[Data records]
^^^^

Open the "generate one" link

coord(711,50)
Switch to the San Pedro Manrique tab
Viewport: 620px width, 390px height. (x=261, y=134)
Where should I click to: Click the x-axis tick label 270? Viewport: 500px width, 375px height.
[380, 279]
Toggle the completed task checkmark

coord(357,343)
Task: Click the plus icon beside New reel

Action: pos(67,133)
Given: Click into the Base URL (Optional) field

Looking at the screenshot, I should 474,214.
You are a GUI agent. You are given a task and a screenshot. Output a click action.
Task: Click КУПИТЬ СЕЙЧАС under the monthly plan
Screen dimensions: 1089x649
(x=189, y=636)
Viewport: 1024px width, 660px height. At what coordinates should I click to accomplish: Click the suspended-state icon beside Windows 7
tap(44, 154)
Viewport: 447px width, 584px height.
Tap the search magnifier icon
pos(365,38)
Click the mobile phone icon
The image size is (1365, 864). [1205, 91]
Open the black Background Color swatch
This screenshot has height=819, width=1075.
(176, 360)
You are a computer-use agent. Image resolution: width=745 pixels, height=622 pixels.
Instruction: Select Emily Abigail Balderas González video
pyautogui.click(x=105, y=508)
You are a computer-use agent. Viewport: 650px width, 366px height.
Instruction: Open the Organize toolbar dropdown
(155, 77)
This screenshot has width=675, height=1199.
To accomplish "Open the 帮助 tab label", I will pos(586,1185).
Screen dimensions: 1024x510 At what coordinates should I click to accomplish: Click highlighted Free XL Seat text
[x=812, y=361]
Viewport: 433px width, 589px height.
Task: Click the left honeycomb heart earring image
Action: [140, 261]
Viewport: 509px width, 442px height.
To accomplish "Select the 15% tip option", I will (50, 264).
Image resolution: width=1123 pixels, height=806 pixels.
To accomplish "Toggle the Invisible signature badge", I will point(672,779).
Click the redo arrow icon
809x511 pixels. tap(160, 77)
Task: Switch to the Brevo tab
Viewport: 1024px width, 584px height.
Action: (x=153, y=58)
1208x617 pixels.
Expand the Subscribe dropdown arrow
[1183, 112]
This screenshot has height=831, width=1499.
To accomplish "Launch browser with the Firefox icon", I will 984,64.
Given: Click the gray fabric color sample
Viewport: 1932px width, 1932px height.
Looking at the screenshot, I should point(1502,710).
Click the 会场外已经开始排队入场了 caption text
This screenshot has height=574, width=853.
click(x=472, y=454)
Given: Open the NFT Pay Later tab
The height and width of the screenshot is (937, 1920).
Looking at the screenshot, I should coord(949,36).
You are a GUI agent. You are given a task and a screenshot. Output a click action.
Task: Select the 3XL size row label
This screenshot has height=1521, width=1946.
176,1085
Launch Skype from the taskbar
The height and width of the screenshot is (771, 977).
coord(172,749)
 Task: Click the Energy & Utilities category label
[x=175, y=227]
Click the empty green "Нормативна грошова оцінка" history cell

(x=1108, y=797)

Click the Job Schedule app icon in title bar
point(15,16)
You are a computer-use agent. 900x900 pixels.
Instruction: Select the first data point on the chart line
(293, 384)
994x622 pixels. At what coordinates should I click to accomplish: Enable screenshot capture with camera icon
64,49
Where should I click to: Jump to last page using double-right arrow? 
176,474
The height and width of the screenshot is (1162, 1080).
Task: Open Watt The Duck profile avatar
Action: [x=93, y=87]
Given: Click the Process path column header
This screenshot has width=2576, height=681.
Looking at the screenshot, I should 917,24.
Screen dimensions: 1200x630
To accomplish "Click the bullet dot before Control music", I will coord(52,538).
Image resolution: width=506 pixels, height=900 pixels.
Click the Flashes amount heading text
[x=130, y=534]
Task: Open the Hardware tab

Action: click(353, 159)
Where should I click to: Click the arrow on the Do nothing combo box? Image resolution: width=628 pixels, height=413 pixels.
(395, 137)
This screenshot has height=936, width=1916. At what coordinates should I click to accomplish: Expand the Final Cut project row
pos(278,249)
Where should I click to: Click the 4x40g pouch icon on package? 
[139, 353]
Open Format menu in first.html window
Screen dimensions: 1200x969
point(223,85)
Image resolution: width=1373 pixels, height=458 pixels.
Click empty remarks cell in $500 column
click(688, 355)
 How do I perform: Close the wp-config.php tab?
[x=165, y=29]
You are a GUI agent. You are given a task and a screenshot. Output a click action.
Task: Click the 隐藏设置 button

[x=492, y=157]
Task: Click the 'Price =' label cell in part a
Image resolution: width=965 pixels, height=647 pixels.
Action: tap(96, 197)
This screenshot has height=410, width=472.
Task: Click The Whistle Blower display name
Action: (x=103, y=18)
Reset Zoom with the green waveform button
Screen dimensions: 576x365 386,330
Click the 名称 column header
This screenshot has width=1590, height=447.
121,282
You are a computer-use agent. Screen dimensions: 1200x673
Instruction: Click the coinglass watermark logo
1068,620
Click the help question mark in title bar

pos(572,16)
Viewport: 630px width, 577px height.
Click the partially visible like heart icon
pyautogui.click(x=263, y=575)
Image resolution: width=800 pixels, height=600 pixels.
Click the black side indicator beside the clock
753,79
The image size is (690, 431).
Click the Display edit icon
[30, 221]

^^^^

• _YOUR TASK_: Output all of the records, keeping every word exact.

• _REPLY TO THE EXERCISE_:
Open the "generate one" link

coord(711,50)
Switch to the San Pedro Manrique tab
Viewport: 620px width, 390px height. (x=261, y=134)
Where should I click to: Click the x-axis tick label 270? Viewport: 500px width, 375px height.
[380, 279]
Toggle the completed task checkmark

coord(357,343)
Task: Click the plus icon beside New reel

Action: pos(67,133)
Given: Click into the Base URL (Optional) field

Looking at the screenshot, I should 474,214.
You are a GUI agent. You are given a task and a screenshot. Output a click action.
Task: Click КУПИТЬ СЕЙЧАС under the monthly plan
Screen dimensions: 1089x649
(x=189, y=636)
Viewport: 1024px width, 660px height. At what coordinates should I click to accomplish: Click the suspended-state icon beside Windows 7
tap(44, 154)
Viewport: 447px width, 584px height.
Tap the search magnifier icon
pos(365,38)
Click the mobile phone icon
The image size is (1365, 864). [1205, 91]
Open the black Background Color swatch
This screenshot has height=819, width=1075.
(176, 360)
You are a computer-use agent. Image resolution: width=745 pixels, height=622 pixels.
Instruction: Select Emily Abigail Balderas González video
pyautogui.click(x=105, y=508)
You are a computer-use agent. Viewport: 650px width, 366px height.
Instruction: Open the Organize toolbar dropdown
(155, 77)
This screenshot has width=675, height=1199.
To accomplish "Open the 帮助 tab label", I will pos(586,1185).
Screen dimensions: 1024x510 At what coordinates should I click to accomplish: Click highlighted Free XL Seat text
[x=812, y=361]
Viewport: 433px width, 589px height.
Task: Click the left honeycomb heart earring image
Action: [140, 261]
Viewport: 509px width, 442px height.
To accomplish "Select the 15% tip option", I will (50, 264).
Image resolution: width=1123 pixels, height=806 pixels.
To accomplish "Toggle the Invisible signature badge", I will point(672,779).
Click the redo arrow icon
809x511 pixels. tap(160, 77)
Task: Switch to the Brevo tab
Viewport: 1024px width, 584px height.
Action: (x=153, y=58)
1208x617 pixels.
Expand the Subscribe dropdown arrow
[1183, 112]
This screenshot has height=831, width=1499.
To accomplish "Launch browser with the Firefox icon", I will 984,64.
Given: Click the gray fabric color sample
Viewport: 1932px width, 1932px height.
Looking at the screenshot, I should point(1502,710).
Click the 会场外已经开始排队入场了 caption text
This screenshot has height=574, width=853.
click(x=472, y=454)
Given: Open the NFT Pay Later tab
The height and width of the screenshot is (937, 1920).
Looking at the screenshot, I should coord(949,36).
You are a GUI agent. You are given a task and a screenshot. Output a click action.
Task: Select the 3XL size row label
This screenshot has height=1521, width=1946.
176,1085
Launch Skype from the taskbar
The height and width of the screenshot is (771, 977).
coord(172,749)
 Task: Click the Energy & Utilities category label
[x=175, y=227]
Click the empty green "Нормативна грошова оцінка" history cell

(x=1108, y=797)

Click the Job Schedule app icon in title bar
point(15,16)
You are a computer-use agent. 900x900 pixels.
Instruction: Select the first data point on the chart line
(293, 384)
994x622 pixels. At what coordinates should I click to accomplish: Enable screenshot capture with camera icon
64,49
Where should I click to: Jump to last page using double-right arrow? 
176,474
The height and width of the screenshot is (1162, 1080).
Task: Open Watt The Duck profile avatar
Action: [x=93, y=87]
Given: Click the Process path column header
This screenshot has width=2576, height=681.
Looking at the screenshot, I should 917,24.
Screen dimensions: 1200x630
To accomplish "Click the bullet dot before Control music", I will coord(52,538).
Image resolution: width=506 pixels, height=900 pixels.
Click the Flashes amount heading text
[x=130, y=534]
Task: Open the Hardware tab

Action: click(353, 159)
Where should I click to: Click the arrow on the Do nothing combo box? Image resolution: width=628 pixels, height=413 pixels.
(395, 137)
This screenshot has height=936, width=1916. At what coordinates should I click to accomplish: Expand the Final Cut project row
pos(278,249)
Where should I click to: Click the 4x40g pouch icon on package? 
[139, 353]
Open Format menu in first.html window
Screen dimensions: 1200x969
point(223,85)
Image resolution: width=1373 pixels, height=458 pixels.
Click empty remarks cell in $500 column
click(688, 355)
 How do I perform: Close the wp-config.php tab?
[x=165, y=29]
You are a GUI agent. You are given a task and a screenshot. Output a click action.
Task: Click the 隐藏设置 button

[x=492, y=157]
Task: Click the 'Price =' label cell in part a
Image resolution: width=965 pixels, height=647 pixels.
Action: tap(96, 197)
This screenshot has height=410, width=472.
Task: Click The Whistle Blower display name
Action: (x=103, y=18)
Reset Zoom with the green waveform button
Screen dimensions: 576x365 386,330
Click the 名称 column header
This screenshot has width=1590, height=447.
121,282
You are a computer-use agent. Screen dimensions: 1200x673
Instruction: Click the coinglass watermark logo
1068,620
Click the help question mark in title bar

pos(572,16)
Viewport: 630px width, 577px height.
Click the partially visible like heart icon
pyautogui.click(x=263, y=575)
Image resolution: width=800 pixels, height=600 pixels.
Click the black side indicator beside the clock
753,79
The image size is (690, 431).
Click the Display edit icon
[30, 221]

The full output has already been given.